[aarch64-port-dev ] RFD: scratch registers cleanup [Long post]

Tue Nov 5 14:58:33 UTC 2019

On 11/5/19 12:24 PM, Andrew Dinn wrote:

> I think this is a very good start to remedying a nasty problem. However,
> I'm not yet convinced the model for how you manage and use scratch
> registers is the best way to do this. I'll explain why below and suggest
> a variation that might or might not work. If it doesn't then correct me
> and that will at least help understand why you ended up with the current
> design. If it does work or, at least, suggests how to move towards
> something better then let's try another round.
> 
> What troubles me most of all is that the mechanism you have provided can
> be quite opaque about ownership/liveness of registers. I think that
> happens because at root it does not require that declaration +
> allocation, release and subsequent re-allocation are co-located in the
> same program scope (or,at least, in the same method).
>
> Let's work through some examples to clarify that view. As it stands it
> is possible to allocate some scratch registers in a caller method and
> then release those registers in a called method (possibly more than one
> call down the stack) -- indeed, the latter operation occurs in this code
> from the patch:

Absolutely so, yes. Note that at this point I am not trying to reorganize
code but to make is clear(er) what is going on, and when a programmer does
something random to force that programmer to declare that randomness.

Abuses are possible, I agree.

> c1_LIRAssembler_aarch64.cpp:
> 
>  960 void LIR_Assembler::mem2reg(LIR_Opr src, LIR_Opr dest, BasicType
> type, LIR_PatchCode patch_code, CodeEmitInfo* info, bool wide, bool /*
> unaligned */) {
>  961   LIR_Address* addr = src->as_address_ptr();
>        . . .
>  976   int null_check_here = code_offset();
>  977   FreeScratchRegs dummy(__ as());
>        . . .
> 
> ote that we are not in the scope of a visible ScratchRegister
> declaration here. So, the use fo a FreeScratchRegs declaration implies
> that we may be in the scope of a declaration up the call chain. If that
> may be the case then how can the callee safely cancel that allocation?
> How can it be sure that the caller is not relying on a scratch register
> retaining its value across the call.

It can't. "Naked" FreeScratchRegs are an abomination to be be avoided
wherever possible. The only really justified use of them is when we're
making a callout to runtime code, at which point the programmer is
expected to know that the native ABI will clobber the scratch regs.

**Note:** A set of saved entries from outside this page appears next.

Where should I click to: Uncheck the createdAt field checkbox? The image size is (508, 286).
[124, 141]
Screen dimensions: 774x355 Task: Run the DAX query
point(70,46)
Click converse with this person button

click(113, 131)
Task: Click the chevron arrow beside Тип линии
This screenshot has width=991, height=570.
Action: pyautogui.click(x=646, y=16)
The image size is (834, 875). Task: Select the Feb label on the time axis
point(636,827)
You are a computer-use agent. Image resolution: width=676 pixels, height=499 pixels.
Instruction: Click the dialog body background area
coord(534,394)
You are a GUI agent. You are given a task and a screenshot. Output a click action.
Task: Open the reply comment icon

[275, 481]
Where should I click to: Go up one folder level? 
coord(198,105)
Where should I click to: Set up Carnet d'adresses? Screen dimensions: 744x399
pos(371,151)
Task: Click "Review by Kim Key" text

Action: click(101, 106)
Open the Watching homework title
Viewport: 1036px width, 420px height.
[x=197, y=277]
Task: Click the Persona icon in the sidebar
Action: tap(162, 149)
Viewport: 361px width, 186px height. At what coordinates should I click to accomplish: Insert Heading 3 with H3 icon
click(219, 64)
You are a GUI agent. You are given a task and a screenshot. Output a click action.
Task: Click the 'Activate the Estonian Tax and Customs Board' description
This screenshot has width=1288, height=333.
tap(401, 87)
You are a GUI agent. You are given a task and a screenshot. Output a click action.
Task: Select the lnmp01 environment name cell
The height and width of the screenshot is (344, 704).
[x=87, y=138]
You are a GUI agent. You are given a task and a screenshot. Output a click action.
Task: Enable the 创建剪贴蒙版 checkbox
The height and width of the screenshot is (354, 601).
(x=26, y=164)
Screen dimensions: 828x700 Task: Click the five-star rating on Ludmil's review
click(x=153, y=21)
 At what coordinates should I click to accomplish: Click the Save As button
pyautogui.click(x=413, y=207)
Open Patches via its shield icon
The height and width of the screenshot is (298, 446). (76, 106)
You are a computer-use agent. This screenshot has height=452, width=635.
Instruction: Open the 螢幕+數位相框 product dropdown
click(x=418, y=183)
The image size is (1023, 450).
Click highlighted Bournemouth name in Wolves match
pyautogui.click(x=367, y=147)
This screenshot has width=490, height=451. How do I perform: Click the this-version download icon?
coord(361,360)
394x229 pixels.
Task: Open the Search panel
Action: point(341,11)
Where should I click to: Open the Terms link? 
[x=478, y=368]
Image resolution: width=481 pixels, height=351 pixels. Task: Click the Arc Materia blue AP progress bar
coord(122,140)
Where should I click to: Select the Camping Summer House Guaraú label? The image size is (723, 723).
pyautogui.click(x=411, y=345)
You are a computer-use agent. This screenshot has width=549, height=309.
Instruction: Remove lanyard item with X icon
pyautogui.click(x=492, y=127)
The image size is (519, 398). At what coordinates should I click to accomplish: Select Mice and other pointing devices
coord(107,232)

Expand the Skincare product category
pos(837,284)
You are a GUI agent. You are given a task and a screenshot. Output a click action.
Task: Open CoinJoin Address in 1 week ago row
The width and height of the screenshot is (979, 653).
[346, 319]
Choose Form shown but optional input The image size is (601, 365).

I don't want to clutter every single call to the runtime with
FreeScratchRegs. I don't think it would help anyone.

> Likewise from the POV of the caller which might have declared a
> ScratchRegister there is nothing in the code (except perhaps for
> comments) to indicate that said scratch register might be overwritten
> under the call to this method (or perhaps even a call to an indirect
> caller). To those who do not know the details of the callee a
> ScratchRegister declared in the caller will appear to remain valid
> across the call even though it may be overwritten.
> 
> Another example occurs later in the same file
> 
> 1464 void LIR_Assembler::emit_opTypeCheck(LIR_OpTypeCheck* op) {
> 1465   const bool should_profile = op->should_profile();
> 1466
> 1467   LIR_Code code = op->code();
> 1468   if (code == lir_store_check) {
>        . . .
> 1495     if (should_profile) {
> 1496       Label not_null;
> 1497       __ cbnz(value, not_null);
> 1498       // Object is null; update MDO and exit
> 1499       ScratchRegister rscratch1(__ as(), r8);
> 1500       ScratchRegister rscratch2(__ as(), r9);       . . .
>        . . .
> 1554   } else if (code == lir_checkcast) {
> 1555     FreeScratchRegs dummy(__ as());
>        . . .
> 1564   } else if (code == lir_instanceof) {
> 1565     FreeScratchRegs dummy(__ as());
>        . . .
> 
> Once again the release operations occur in a scope where there is no
> prior declaration in the same scope. So, this use of release
> declarations in the else-if clauses implies that a caller may have
> allocated a scratch register yet they presume it is safe to release it.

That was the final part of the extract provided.